More mucky Oz politics muddies wine tax and murks the water in our biggest irrigated grapeyards
by PHILIP WHITE 15 Sep 15
While the Australian wine industry is never particularly polished in its politics, we saw one sad encapsulation of its beggarly state in the midst of yesterday's treachery in the national capital.
The Abbott feathers were still wafting about the party room as the gubmnt members filed out. It was worth enduring that wild and bloody day just to watch the faces of those with big wine connections or past lives in the liquor lobby: Senators Ruston, Birmingham and Edwards, as they slunk back into the public view. All sheepish: having just watched a summary execution at very close quarters, they looked bleached. Alone. The Heath-Robinson set-up they'd engineered to exert influence over the Minister for Agriculture, Barnaby Joyce, was in the bucket with their king's head.
And Barnaby's, too, for all they knew.
The conservative alliance of Liberal and National Parties was in tatters. The Liberal Party itself was ripped apart. Like the temple curtain. Rent asunder.
Somehow, the wine industry had got itself mentioned in Question Time, back when Tony Abbott was still Prime Minister, just after lunch. Keith Todd or Helen Burge or somebody'd obviously got into his ear about selling wine to China and he remembered to mention Burge Wines while he pushed the China trade agreement, and within a few minutes Malcolm Turnbull was following him down to his office with that look on his face. The march of the blue ties.
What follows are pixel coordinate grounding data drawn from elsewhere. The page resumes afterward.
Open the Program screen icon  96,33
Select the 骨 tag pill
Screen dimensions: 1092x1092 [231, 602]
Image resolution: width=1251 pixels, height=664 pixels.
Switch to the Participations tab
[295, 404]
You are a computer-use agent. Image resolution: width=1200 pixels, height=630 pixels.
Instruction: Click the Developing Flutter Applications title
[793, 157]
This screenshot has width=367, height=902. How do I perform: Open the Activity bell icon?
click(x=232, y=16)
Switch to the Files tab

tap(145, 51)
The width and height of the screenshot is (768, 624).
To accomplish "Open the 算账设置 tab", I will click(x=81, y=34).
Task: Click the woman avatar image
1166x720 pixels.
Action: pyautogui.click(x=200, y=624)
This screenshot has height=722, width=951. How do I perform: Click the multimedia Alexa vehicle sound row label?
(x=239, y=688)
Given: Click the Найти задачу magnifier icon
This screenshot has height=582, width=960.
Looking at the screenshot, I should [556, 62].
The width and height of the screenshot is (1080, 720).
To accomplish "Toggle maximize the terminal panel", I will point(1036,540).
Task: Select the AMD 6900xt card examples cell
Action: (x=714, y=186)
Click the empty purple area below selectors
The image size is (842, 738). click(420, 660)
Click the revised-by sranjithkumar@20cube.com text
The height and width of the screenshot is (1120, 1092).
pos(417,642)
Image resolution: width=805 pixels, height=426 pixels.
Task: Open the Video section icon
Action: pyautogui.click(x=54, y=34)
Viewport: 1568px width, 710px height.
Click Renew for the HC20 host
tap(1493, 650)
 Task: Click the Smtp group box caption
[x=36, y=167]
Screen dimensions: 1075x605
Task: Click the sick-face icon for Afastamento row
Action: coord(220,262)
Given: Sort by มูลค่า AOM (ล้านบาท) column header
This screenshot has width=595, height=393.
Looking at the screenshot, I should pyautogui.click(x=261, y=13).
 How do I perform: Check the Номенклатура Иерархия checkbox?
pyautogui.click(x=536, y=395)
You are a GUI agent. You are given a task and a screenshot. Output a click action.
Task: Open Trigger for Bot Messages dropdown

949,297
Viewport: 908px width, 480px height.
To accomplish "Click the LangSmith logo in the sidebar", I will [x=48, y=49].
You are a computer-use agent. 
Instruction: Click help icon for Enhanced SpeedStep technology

By the time you read this, who knows? There may be a different tie on a new Minister of Agriculture, with a new alliance of pulleys and levers already evolving to manipulate whoever that'll be. Tie aside, don't hold your breath waiting for a change of anything other than face in the short-to-medium term at least.
The wine industry has never been a bigger mess: regardless of their ornate sophistry on the outside, all its clumsy internal manoeuvrings for influence suddenly went out with Abbott.